Shoulder season
Published 5:00 am Friday, October 4, 2013
- The festival-filled summer may be over, but 10 Barrel Brewing Company is working on several fall and winter brews, while preparing for the next round of summer marketing.
Last fall, 10 Barrel Brewing Company brewer Tonya Cornett started toying around with a wheat IPA.
She did some tinkering, tested the beer in the brewery’s pub on Galveston Avenue in Bend, then tweaked it some more. About six months later, 10 Barrel’s O.G. Wheat IPA found its way into bottles.
“Summertime is crush it time,” 10 Barrel brewmaster Jimmy Seifrit said. “Our biggest sales are those months … but (in the) fall, we’re still hammering it pretty hard.”
While the crazy festival-filled days of summer are over for area breweries, the autumn months can be just as busy. Fresh hop beers, pumpkin recipes and Oktoberfest brews are of immediate concern.
Winter seasonals are often in the fine-tuning process. Summer beers and marketing plans for the coming year are starting to take shape.

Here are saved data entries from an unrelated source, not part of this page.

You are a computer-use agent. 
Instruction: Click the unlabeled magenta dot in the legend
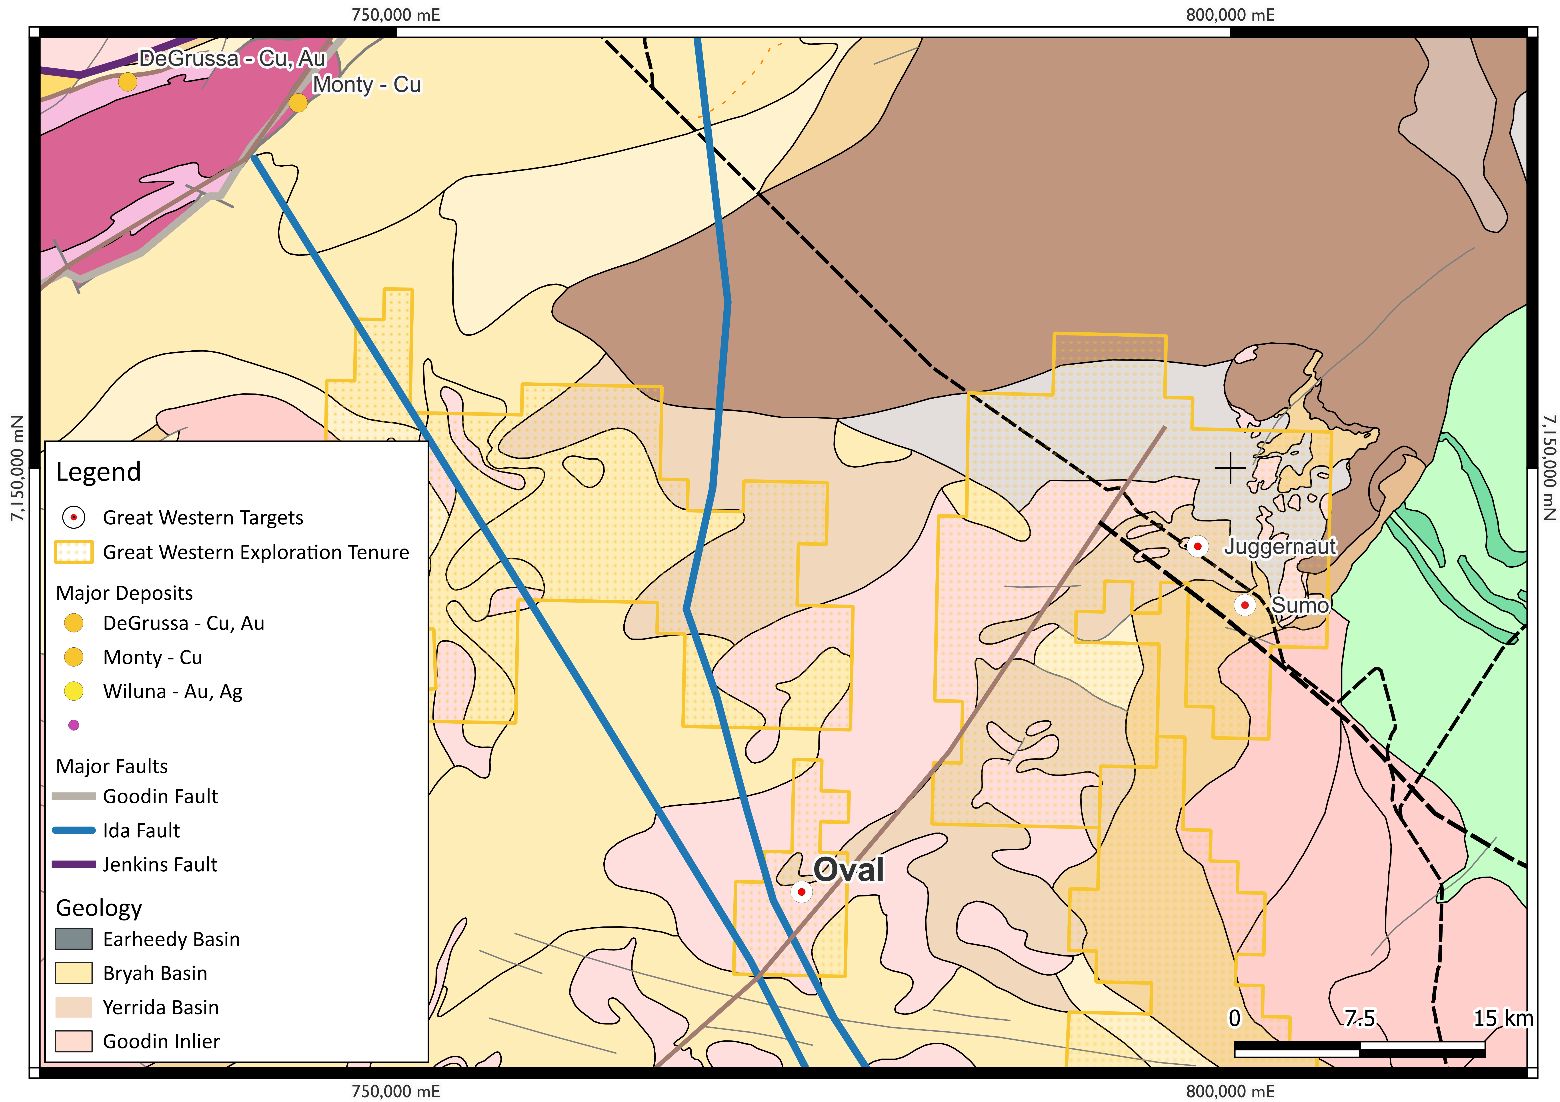tap(73, 725)
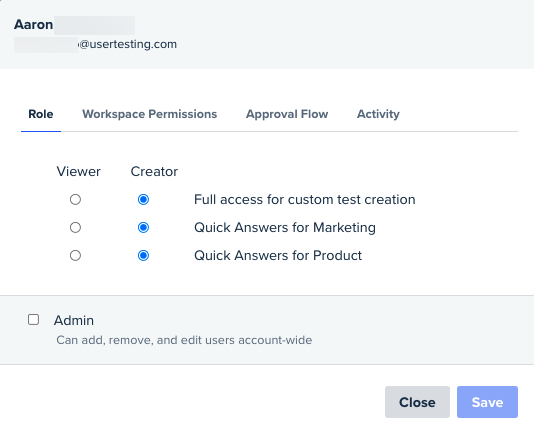
Task: Go to the Approval Flow tab
Action: click(x=287, y=114)
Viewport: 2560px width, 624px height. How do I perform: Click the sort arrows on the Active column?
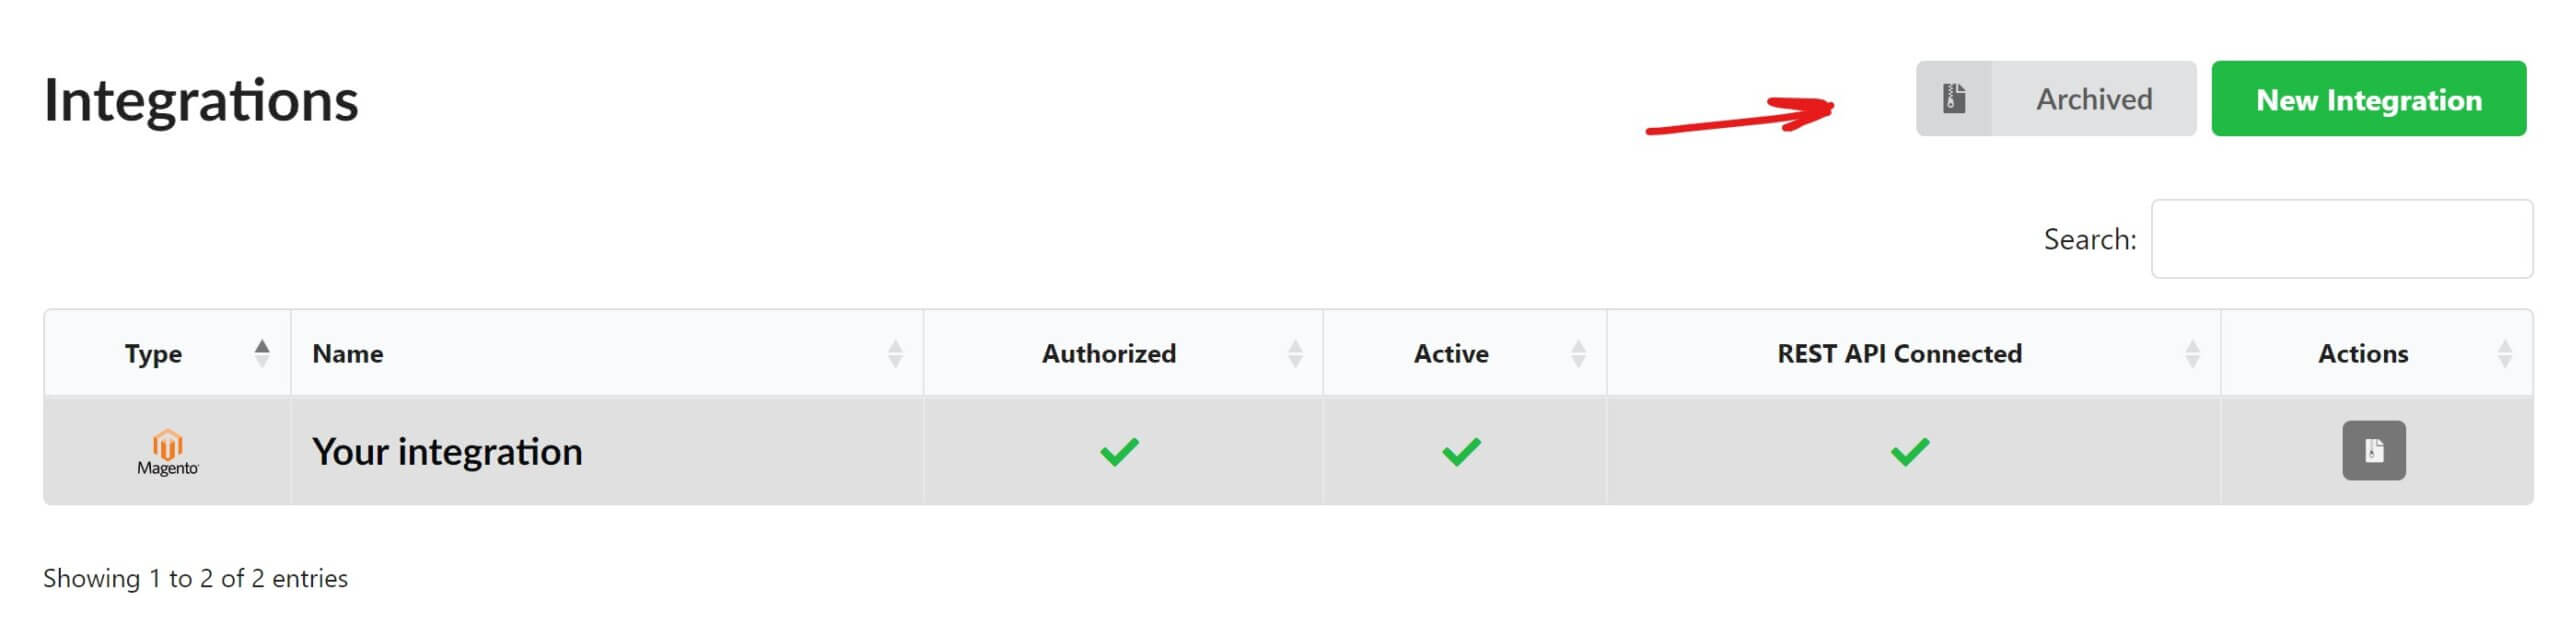pyautogui.click(x=1580, y=352)
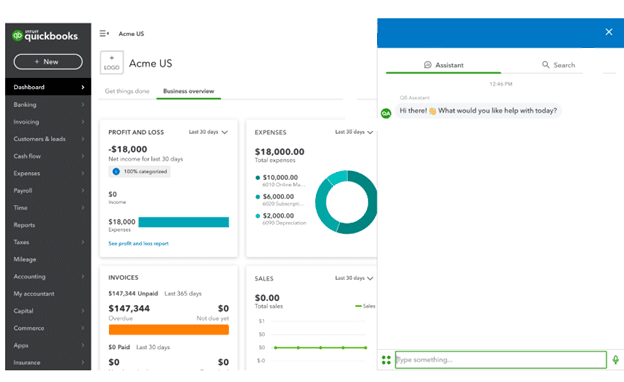
Task: Click the microphone icon in chat
Action: click(615, 360)
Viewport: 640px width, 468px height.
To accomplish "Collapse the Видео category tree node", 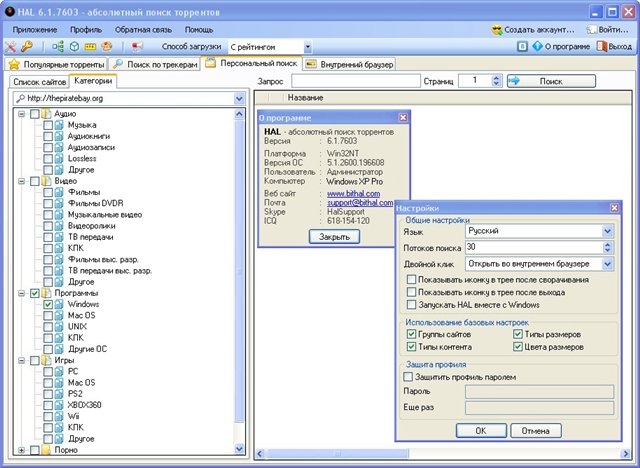I will 22,181.
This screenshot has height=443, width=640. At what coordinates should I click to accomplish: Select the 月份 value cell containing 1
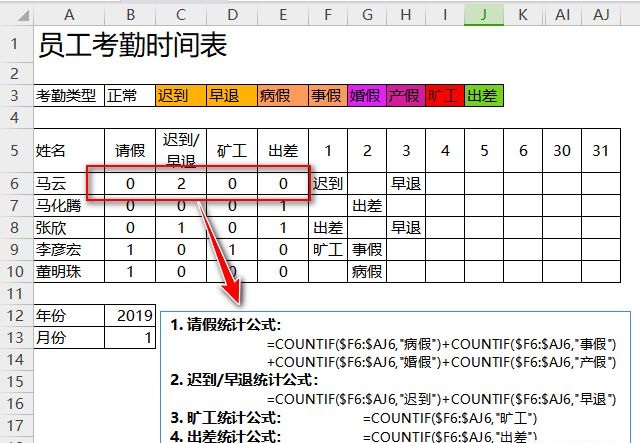[x=132, y=337]
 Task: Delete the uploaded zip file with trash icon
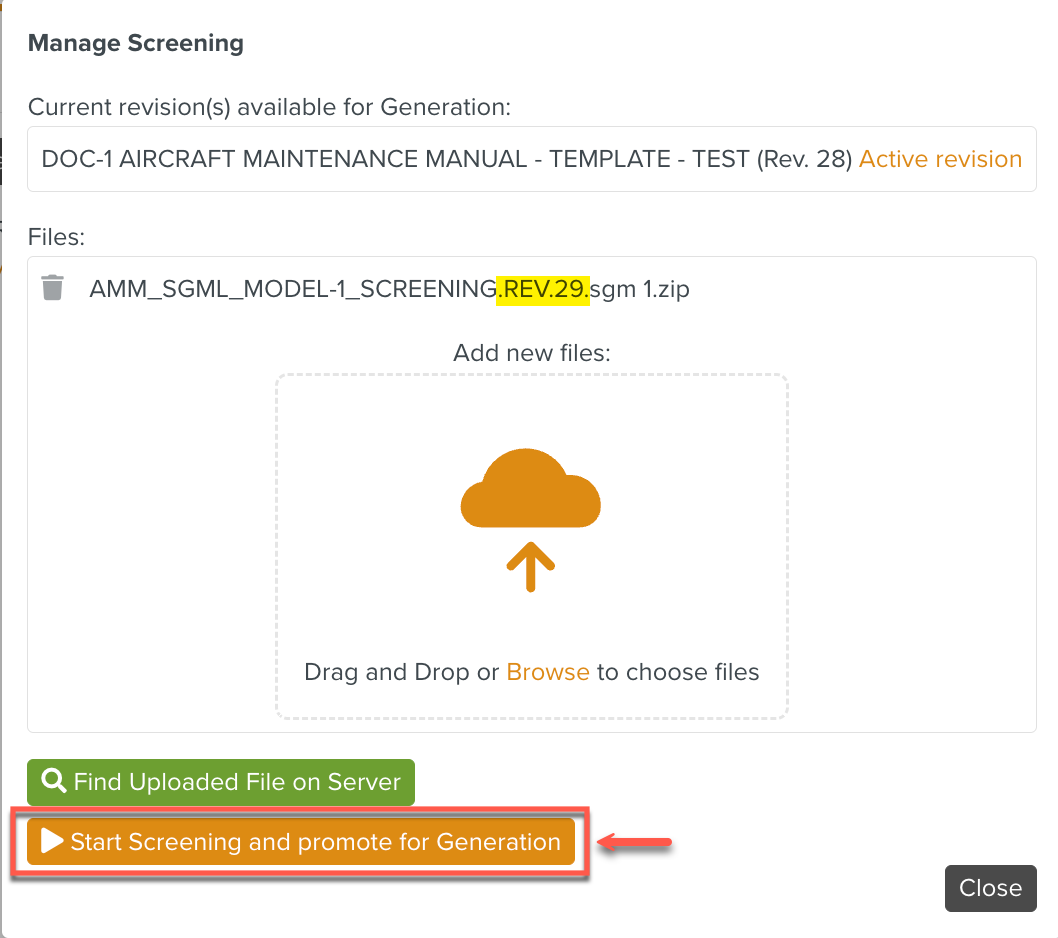click(x=52, y=288)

“Developing a beer typically takes about six months,” Seifrit said. “We’ve got a holiday seasonal that’s coming out in November that we started in May. There’s been numerous renditions where we make lots of little tweaks. … We’ll make a 10-barrel batch and it’ll last about 10 days at the pub, where we get great feedback.”
GoodLife Brewing is using the shoulder season to double its fermentation capabilities and expand its canning line. That’s on top of preparing for the release of its winter seasonal, Pass Stout.
“The next three months for us, it’s expansion,” said Ty Barnett, one of the brewery’s co-owners. “We’re at a 12,000-barrel capacity now. With the expansion, we should be at about 25,000.
“We don’t say no to our home market: Bend, Portland and Eugene,” he said. “But places like Boise and Seattle, they want more beer and we haven’t had any.”
Breweries often sell the most beer by volume over the summer, but winter brews, at least at 10 Barrel, are the company’s top-selling seasonals. The fall months offer a final few weeks to perfect what are often a brewery’s most complex beers.
“In the winter, you slow down a bit and have time to work your way through a beer,” said Seifrit, explaining the winter-beer phenomenon. “You have more time to think about what you’re drinking, more time to work through the nuances of the beer. Winter beers are a lot more robust and have more flavor.
“It’s cold at night, we try to put a little more alcohol in there,” he said. “(We) try to put a little more burn in the chest.”
Looking farther down the road, GoodLife is in the early stages of figuring out its imperial line for next year and possibly a lager.
“We’re game-planning for next spring and summer,” Barnett said. “We’re doing some fun barrel-aged stuff, and we’re putting out an imperial series with our (Descender) IPA and Sweet As. The Evil Sister (imperial wheat beer) we had at Bend Brewfest, we’re bringing that back.
“We’re taking the next gamble,” he said about GoodLife’s expansion, “but 2014 should be a fun year.”